*Directions for this task*: Beginning with the line that holds "You are a computer-use agent." and ending with the last line, please repeat the entries exactly and omit the pictures.

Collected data
........

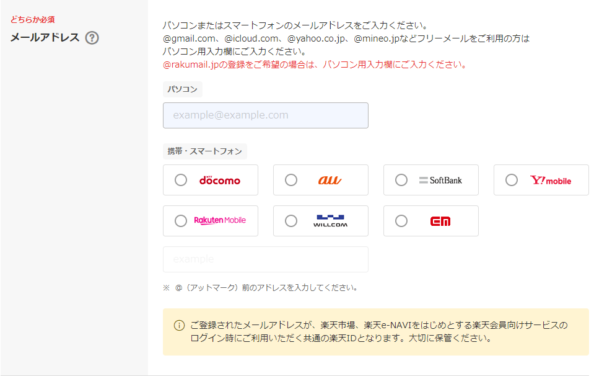The width and height of the screenshot is (607, 376).
Task: Click the mobile address field with 'example' placeholder
Action: [x=266, y=259]
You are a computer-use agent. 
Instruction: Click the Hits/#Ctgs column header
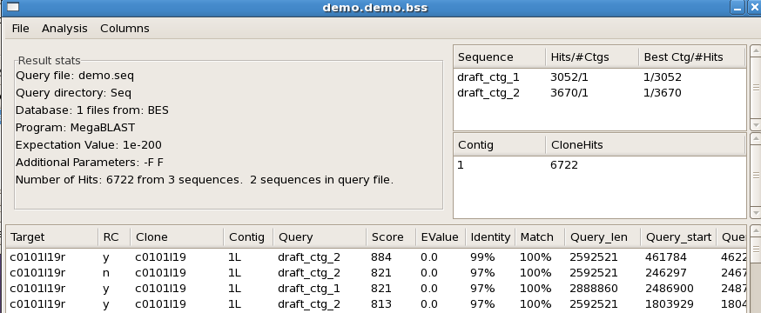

........

*Written answer*:
You are a computer-use agent. 
Instruction: Click the Hits/#Ctgs column header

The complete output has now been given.